WORK REQUIRED: Transcribe the listing exactly as written. Leave the images out.

*** Begin section ***

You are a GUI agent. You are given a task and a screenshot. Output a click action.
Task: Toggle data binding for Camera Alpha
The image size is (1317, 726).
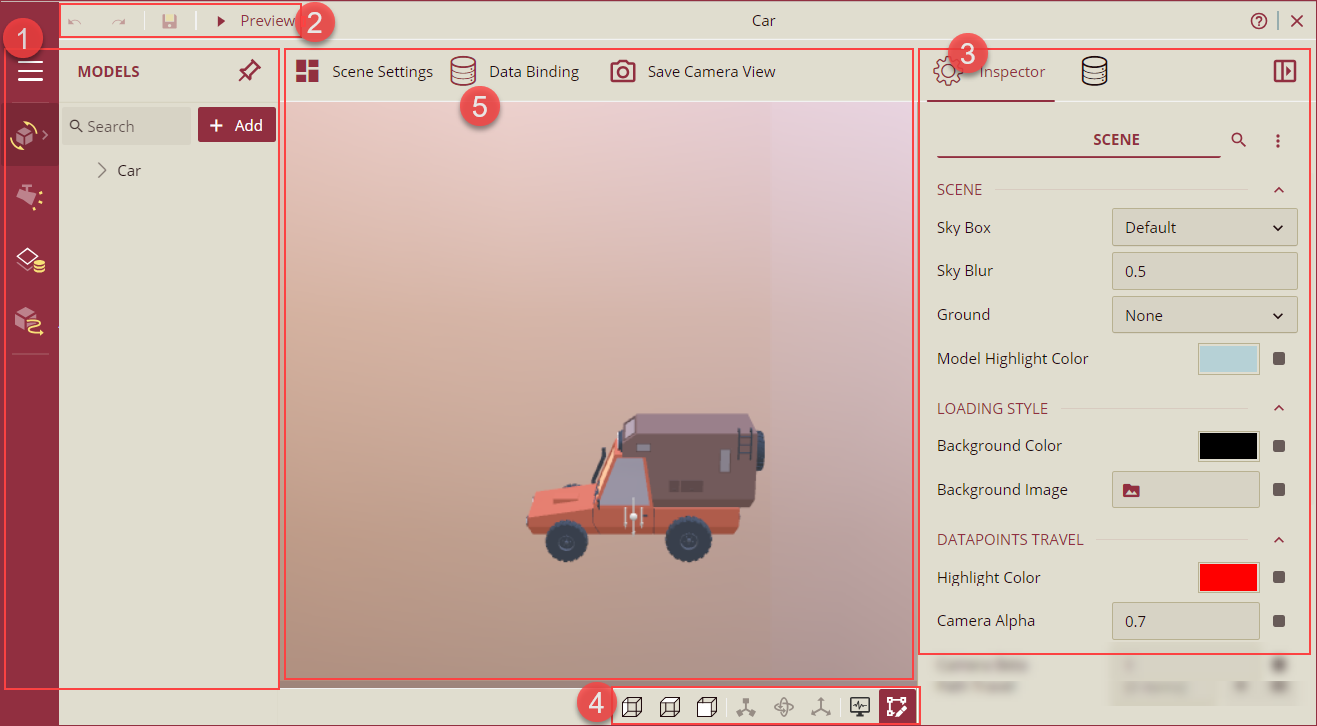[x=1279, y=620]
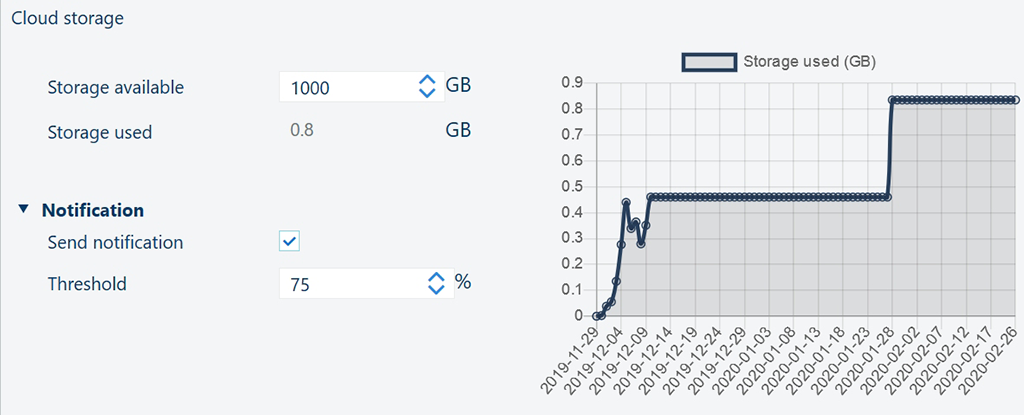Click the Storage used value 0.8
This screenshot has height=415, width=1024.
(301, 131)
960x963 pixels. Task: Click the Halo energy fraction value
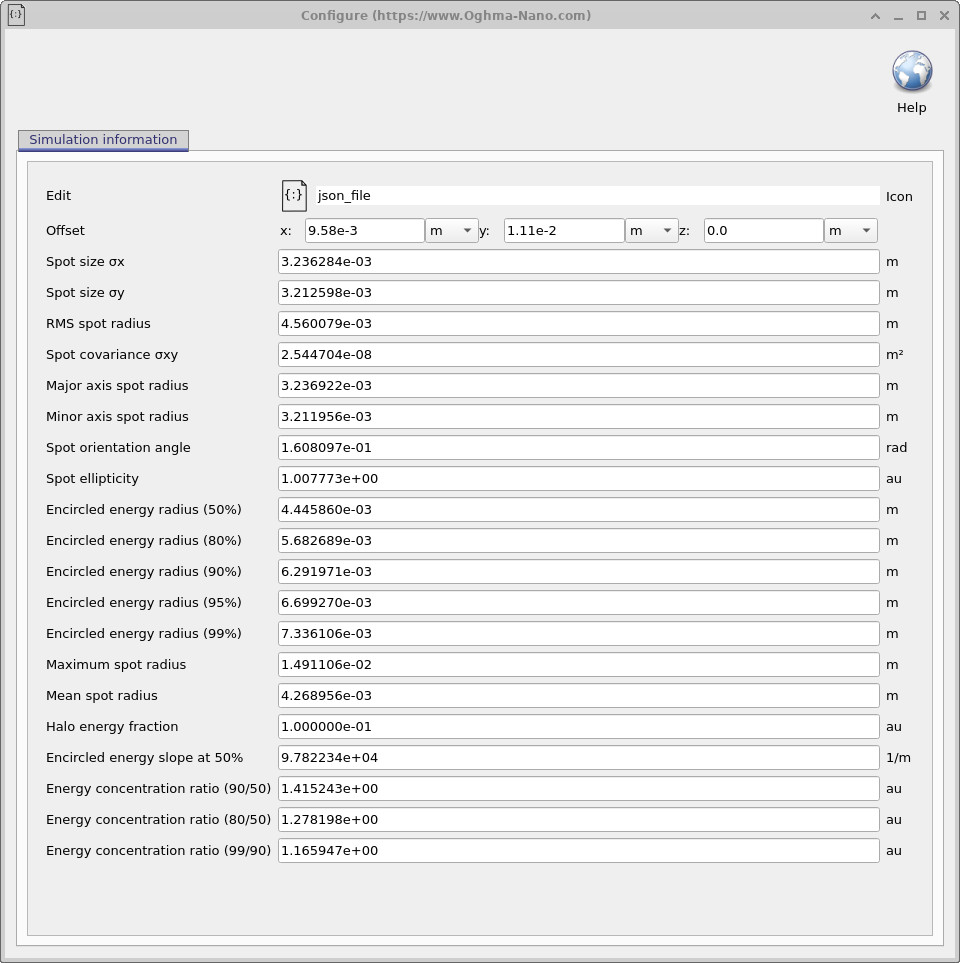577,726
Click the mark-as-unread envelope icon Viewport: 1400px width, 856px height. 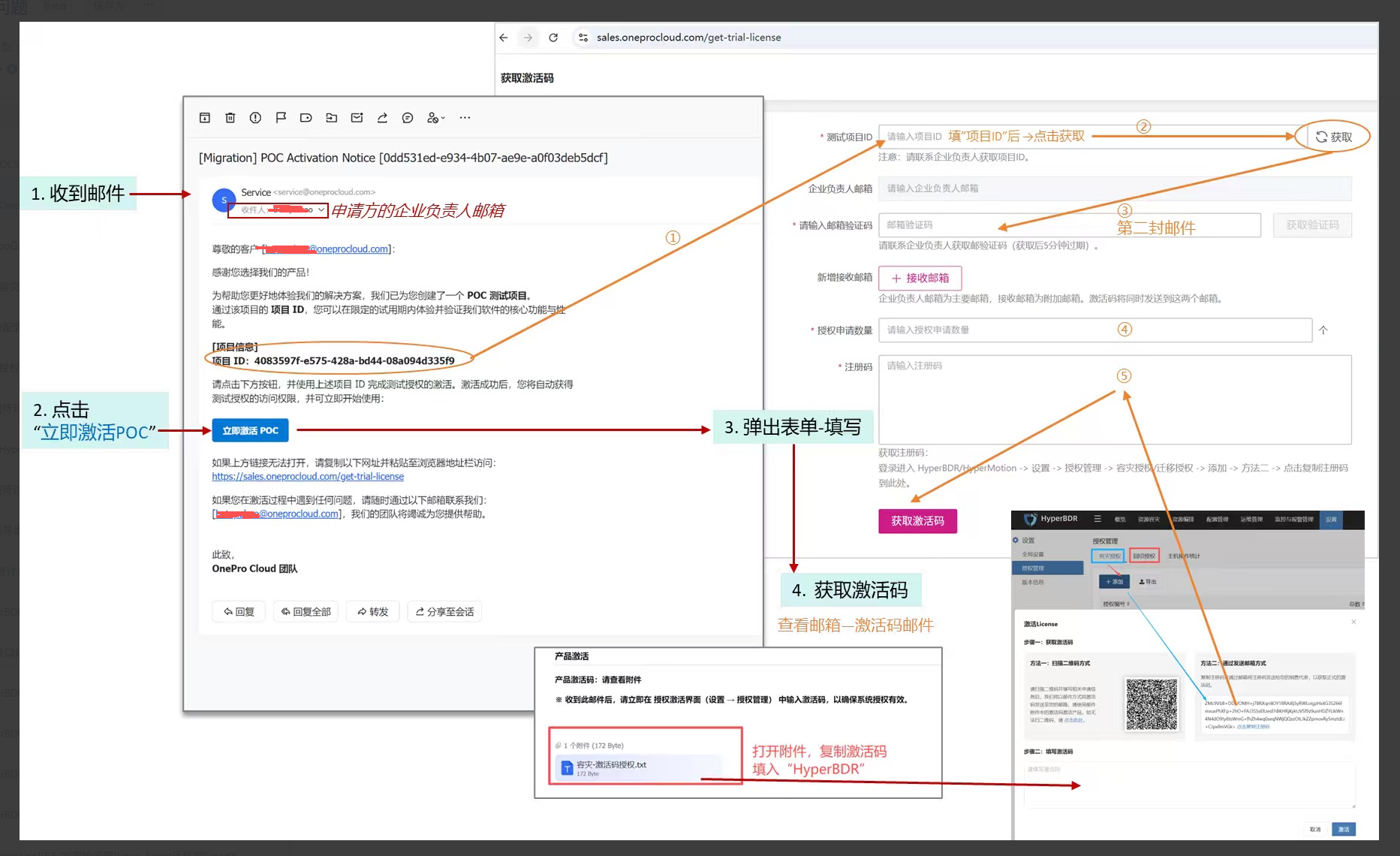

*** End section ***

RESPONSE AREA:
You are a GUI agent. You are given a task and a screenshot. Output a click action.
Task: Toggle data binding for Camera Alpha
The image size is (1317, 726).
[x=1279, y=620]
Click the Storage used value 0.8
This screenshot has height=415, width=1024.
(301, 131)
960x963 pixels. Task: Click the Halo energy fraction value
577,726
Click the mark-as-unread envelope icon Viewport: 1400px width, 856px height. 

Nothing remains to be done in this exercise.